[WHAT IS BEING ASKED]: Please return only the lines from the one with "Instruction: Click the Cancel button" through the final line of the data, unchanged, with pictures omitted.

---+---

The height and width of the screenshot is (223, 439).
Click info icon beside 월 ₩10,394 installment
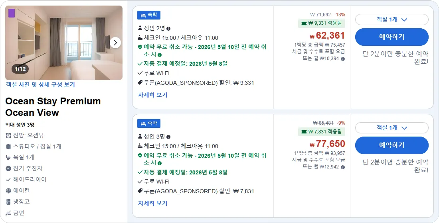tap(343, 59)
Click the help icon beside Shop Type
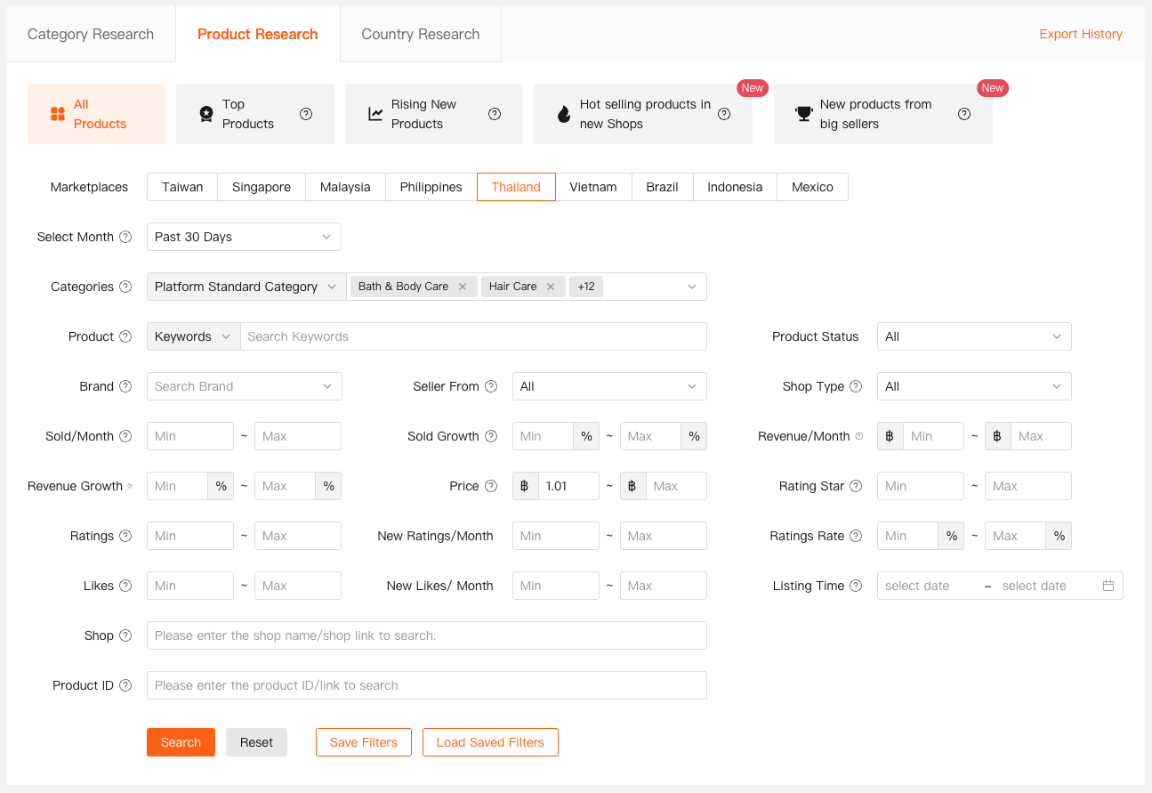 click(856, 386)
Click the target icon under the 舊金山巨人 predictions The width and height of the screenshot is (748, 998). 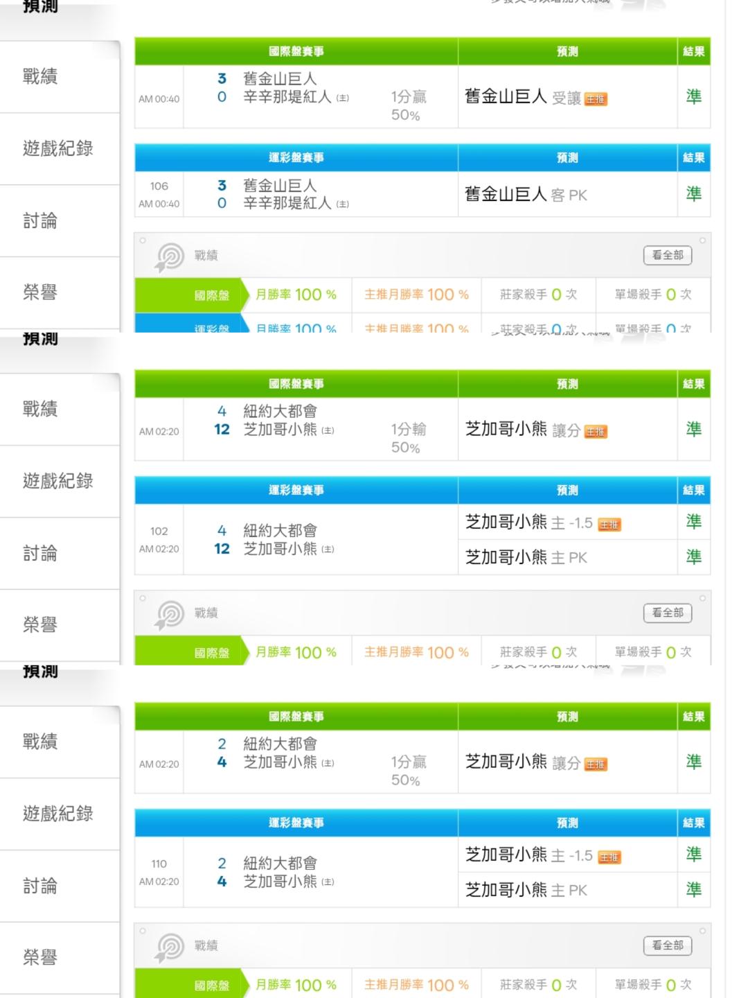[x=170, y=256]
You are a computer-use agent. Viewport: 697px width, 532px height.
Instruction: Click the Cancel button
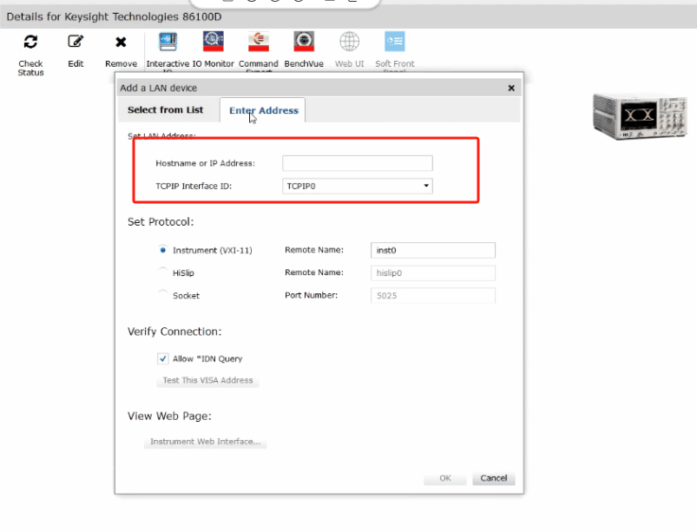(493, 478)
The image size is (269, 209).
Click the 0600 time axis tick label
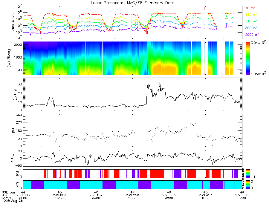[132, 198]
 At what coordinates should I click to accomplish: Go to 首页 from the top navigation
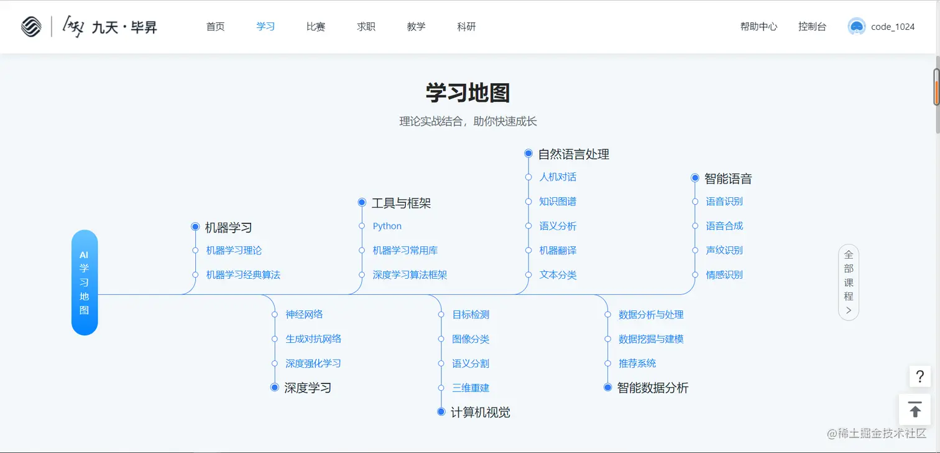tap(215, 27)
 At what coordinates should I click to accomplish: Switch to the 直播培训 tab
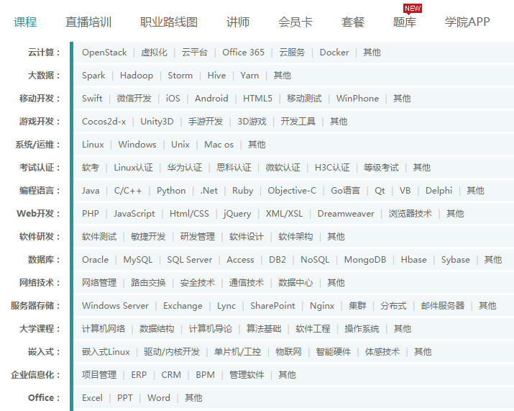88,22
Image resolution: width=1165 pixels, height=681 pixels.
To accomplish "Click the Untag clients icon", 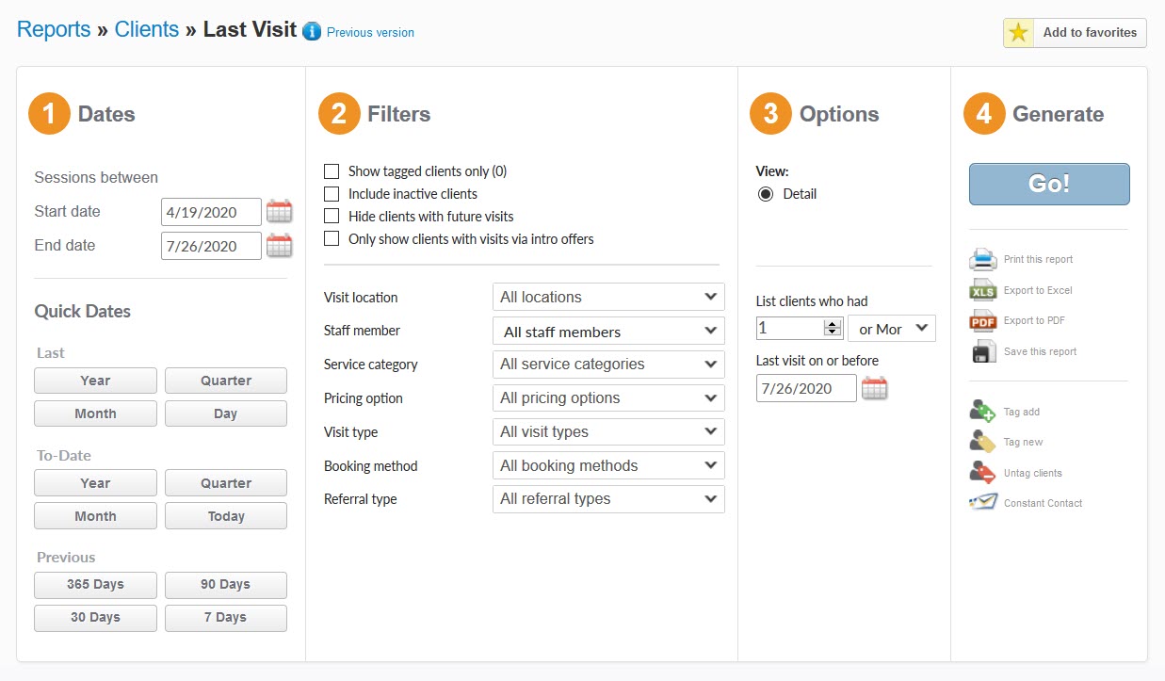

---+---

[REPLY TO THE EXERCISE]:
Instruction: Click the Cancel button
(493, 478)
The image size is (269, 209).
Click the 0600 time axis tick label
[132, 198]
 At what coordinates should I click to accomplish: Go to 首页 from the top navigation
tap(215, 27)
 At what coordinates should I click to accomplish: Switch to the 直播培训 tab
88,22
Image resolution: width=1165 pixels, height=681 pixels.
To accomplish "Click the Untag clients icon", 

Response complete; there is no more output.